NSF REU Student Mateo Contreras Presents Research on De Novo Enzymes

We are proud to highlight the work of Mateo Contreras, an NSF Research Experiences for Undergraduates (REU) student in our group, who successfully presented his research today at the Department of Chemistry’s REU Poster Session.

Summer Research: Simulating New Enzymes

Over the past 10 weeks, Mateo has been working closely with our team to apply molecular dynamics (MD) simulations to study de novo designed enzymes. His project focused on characterizing the structural dynamics and stability of these computationally designed proteins, providing critical data to guide future modifications for enhanced catalytic activity and stereoselectivity.
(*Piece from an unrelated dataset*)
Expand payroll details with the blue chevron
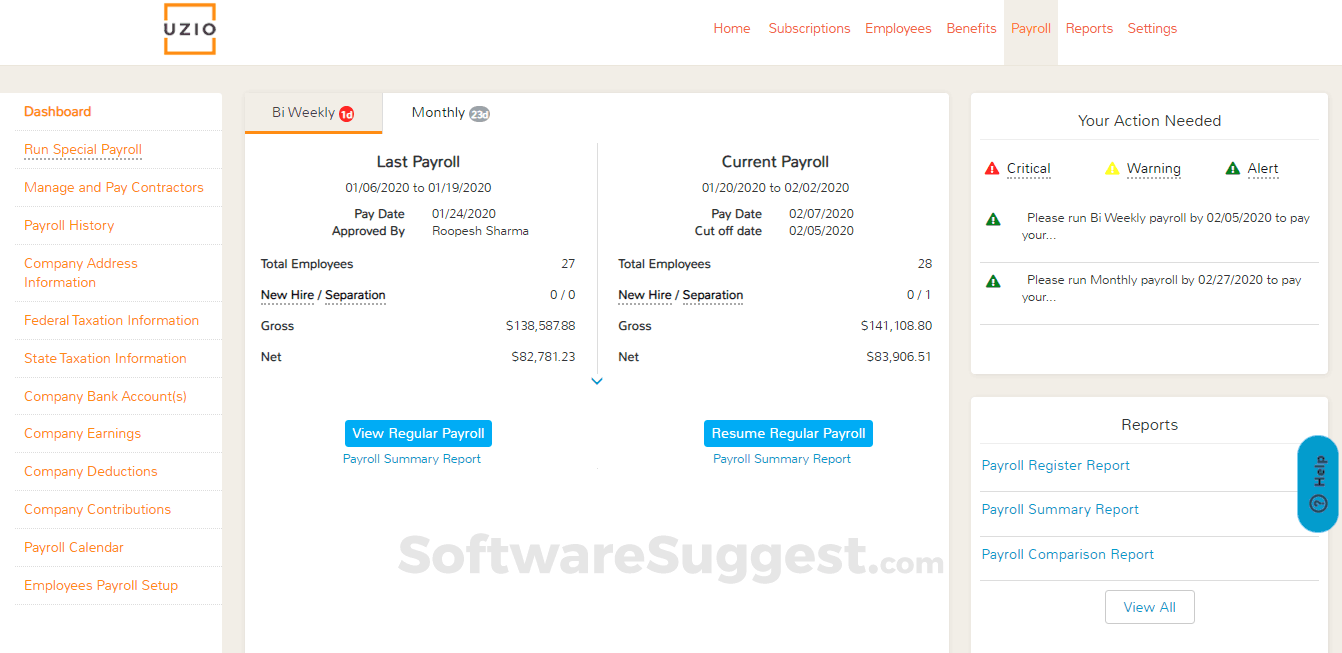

Building on a Strong Computational Foundation

Mateo joined us from San Diego State University (SDSU), where he had already developed a strong interest in theoretical chemistry. Before coming to Pittsburgh, he gained valuable experience in Dr. Mao’s computational chemistry course at SDSU. There, he explored advanced electronic structure methods, specifically focusing on the ALMO-EDA2 method (the 2nd Generation Absolutely Localized Molecular Orbitals Energy Decomposition Analysis) and its applications in analyzing intermolecular interactions.

Mateo leveraged this background in electronic structure theory to quickly adapt to the challenges of simulating biological systems in our lab.

Congratulations to Mateo on a productive summer and a fantastic poster presentation!